We’re making history. I guess this really is a good Friday.
That was how The Irish Times greeted the first Good Friday where pubs were open in Ireland.
In an article by Sorcha Pollak, one drinker was quoted as saying ‘They needed to get with the times. We’re not back a hundred years ago now’.
The move to open up pubs on Good Friday was hailed as yet another nail in the coffin of John Charles McQuaid, Catholic Ireland and the apparent stranglehold it still held on Irish society (stronger than the IMF, JP Morgan and Apple, according to some).
Fast forward five years later and it is the Irish pub, not Catholicism, that is facing its death.
After years of Covid restrictions (which many publicans supported in receipt for government financial incentives), smoking bans and emigration for young people, the pub industry has been left reeling, facing massive closures. This is coupled with the looming arrival of Wetherspoon’s, the derivative English lowcost pub chain.
Statistics collected in 2021 showed that the Irish pub was in freefall, something accelerated by Covid.

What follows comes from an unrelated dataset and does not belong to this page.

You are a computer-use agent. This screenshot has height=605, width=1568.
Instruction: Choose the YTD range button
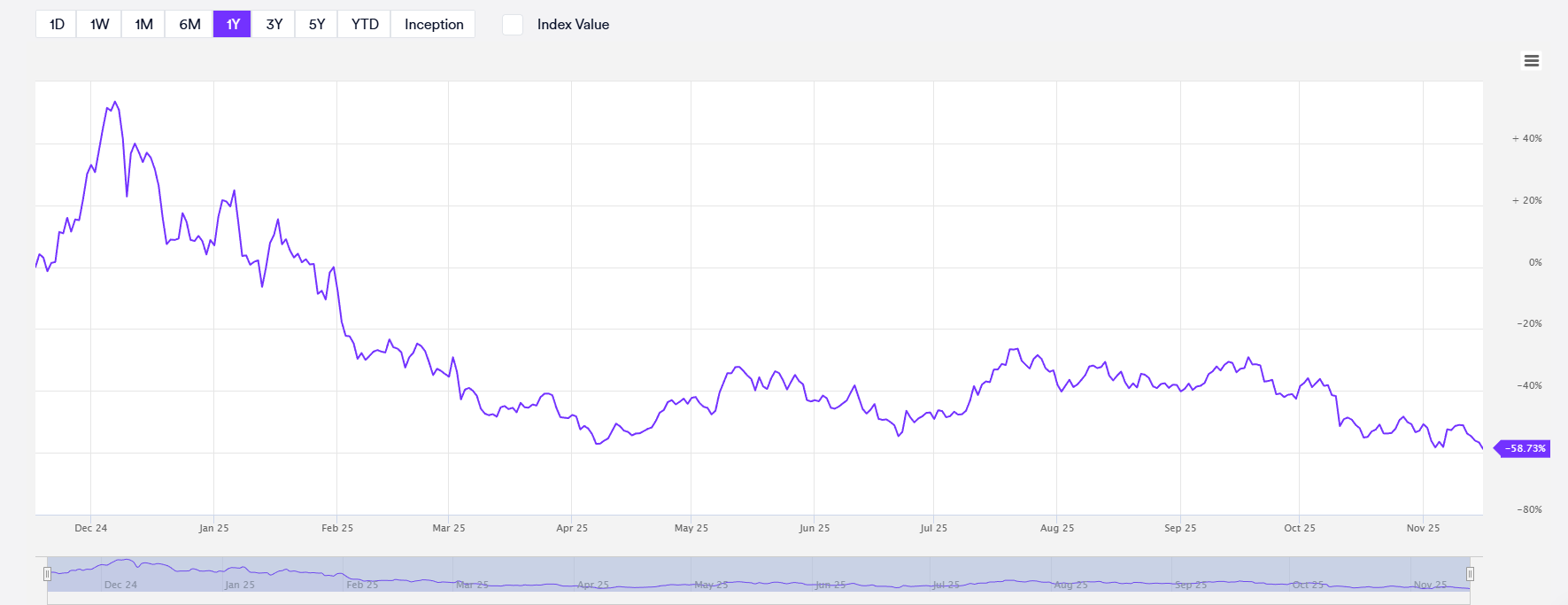pyautogui.click(x=365, y=24)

A survey by the Drinks Industry Group found:
21.2% (1,829) of pubs closed between 2005 and 2021
Decrease in pubs in every county in Ireland, while 4.9% (349) of pubs closed throughout pandemic period 2019 – 2021
Laois most affected reporting a 30.6% decline, while Meath suffered the least with a mere 1.4% decline
23 counties had decreases in the number of pubs of greater than 10%
With spiralling costs, partial closures and difficulty finding staff, perhaps they were not so much making history by opening on Good Friday as becoming history.